• [DATA]
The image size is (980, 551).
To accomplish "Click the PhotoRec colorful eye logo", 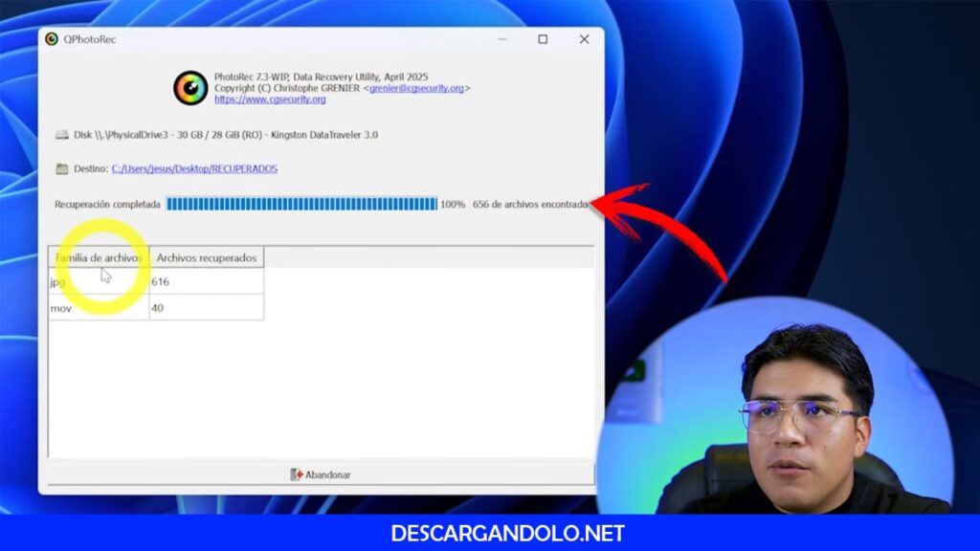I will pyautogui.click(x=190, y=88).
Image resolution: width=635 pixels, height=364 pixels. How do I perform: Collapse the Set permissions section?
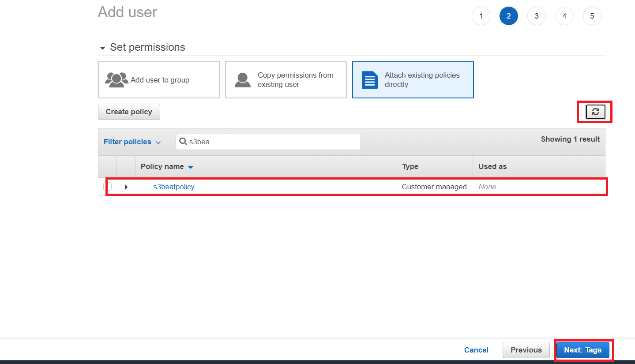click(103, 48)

---

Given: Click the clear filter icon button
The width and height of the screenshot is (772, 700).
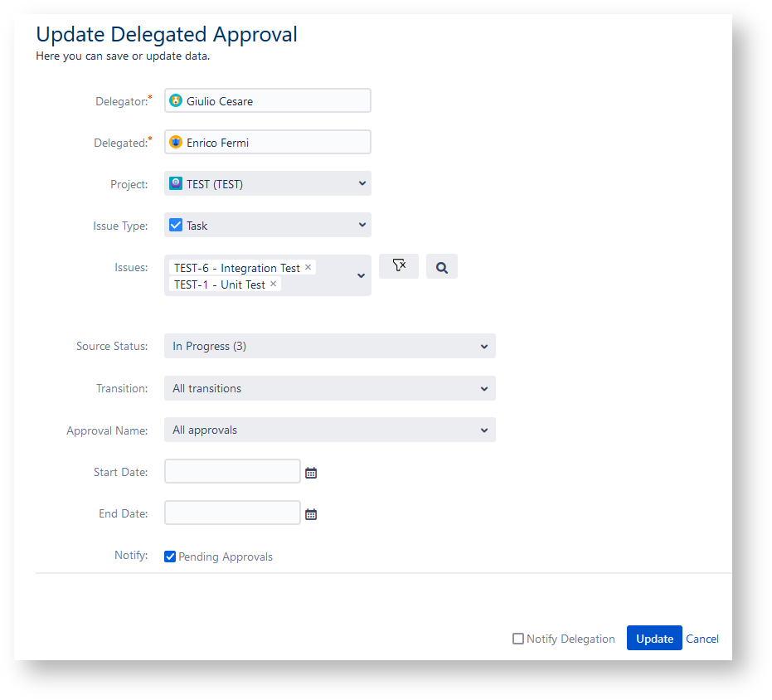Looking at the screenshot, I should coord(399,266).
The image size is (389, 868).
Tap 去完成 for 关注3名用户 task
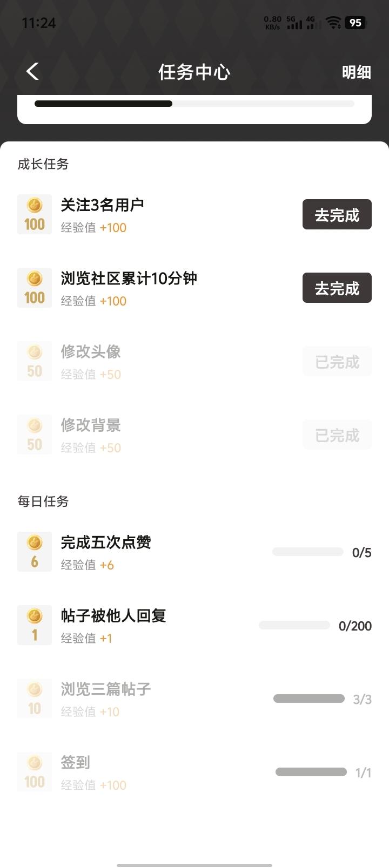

--

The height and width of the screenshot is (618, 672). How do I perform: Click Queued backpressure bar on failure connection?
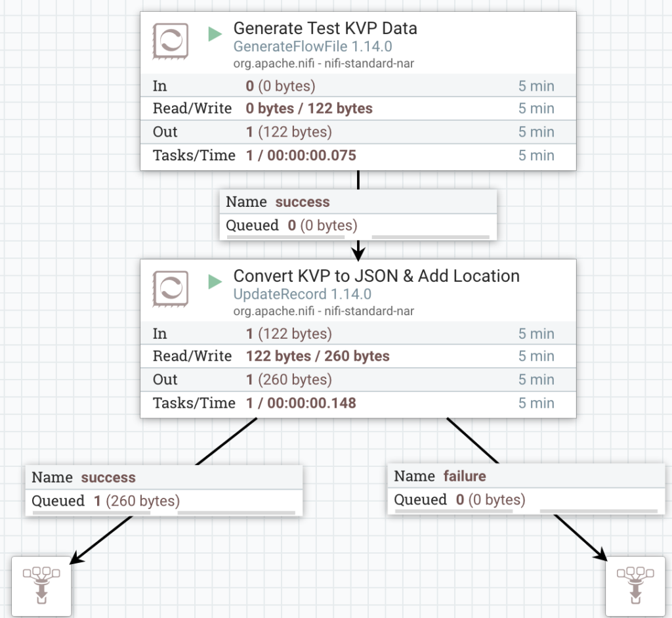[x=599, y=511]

• [TO DO] In the listing above, find the line containing "Given: Click the clear filter icon button" and the line containing "Tap 去完成 for 关注3名用户 task", then return both of them and every line between, exactly, without pictures.

• [TASK ANSWER]
Given: Click the clear filter icon button
The width and height of the screenshot is (772, 700).
Looking at the screenshot, I should coord(399,266).
The image size is (389, 868).
Tap 去完成 for 关注3名用户 task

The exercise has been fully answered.